Waar de wettelijke verdeeling van den zendtijd toe leidt.
De algemeene vereeniging ‘Radio-Omroep’ heeft op 28 Juni j.l. aan den Radio-Raad gevraagd, of deze ‘het lied genaamd Wilhelmus van Nassaue kan aanvaarden en goedkeurt als onderdeel van het algemeen programma voor nu en voor later.’ Op 7 Juli d.a.v. seinde de secretaris van den Radio-Raad aan de AVRO, dat ‘de commissie in zake uitzending Wilhelmus nog geen beslissing genomen heeft, zoodat dit voorloopig gehandhaafd kan blijven.’
Het heeft er eenigen schijn van, dat men er een proef mee wil nemen, wat het Nederlandsche Volk, met inbegrip van het deel, dat zich met de bekende beslissing omtrent de verdeeling van den zendtijd vereenigt, wel verdragen kan aan overheidsbemoeienis betreffende den Radio-omroep.

## Aangeleverd materiaal
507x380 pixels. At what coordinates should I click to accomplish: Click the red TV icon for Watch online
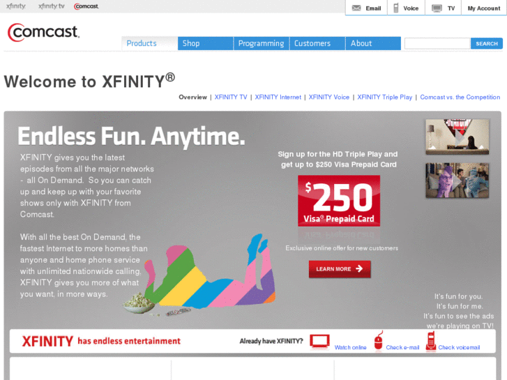coord(320,342)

## Opdracht 1
Kopieer uit het tekstfragment alles vanaf "De algemeene vereeniging" tot en met "betreffende den Radio-omroep.", woord voor woord.
## Opdracht 2
Noem alle stukken die in het tekstfragment tussen enkele aanhalingstekens staan.
## Opdracht 3
Op welke datum stelde de vereniging 'Radio-Omroep' volgens het tekstfragment haar vraag aan den Radio-Raad?
Gebruik alleen het tekstfragment.

## Uitkomst 1
De algemeene vereeniging ‘Radio-Omroep’ heeft op 28 Juni j.l. aan den Radio-Raad gevraagd, of deze ‘het lied genaamd Wilhelmus van Nassaue kan aanvaarden en goedkeurt als onderdeel van het algemeen programma voor nu en voor later.’ Op 7 Juli d.a.v. seinde de secretaris van den Radio-Raad aan de AVRO, dat ‘de commissie in zake uitzending Wilhelmus nog geen beslissing genomen heeft, zoodat dit voorloopig gehandhaafd kan blijven.’
Het heeft er eenigen schijn van, dat men er een proef mee wil nemen, wat het Nederlandsche Volk, met inbegrip van het deel, dat zich met de bekende beslissing omtrent de verdeeling van den zendtijd vereenigt, wel verdragen kan aan overheidsbemoeienis betreffende den Radio-omroep.

## Uitkomst 2
- Radio-Omroep
- het lied genaamd Wilhelmus van Nassaue kan aanvaarden en goedkeurt als onderdeel van het algemeen programma voor nu en voor later.
- de commissie in zake uitzending Wilhelmus nog geen beslissing genomen heeft, zoodat dit voorloopig gehandhaafd kan blijven.

## Uitkomst 3
Op 28 Juni.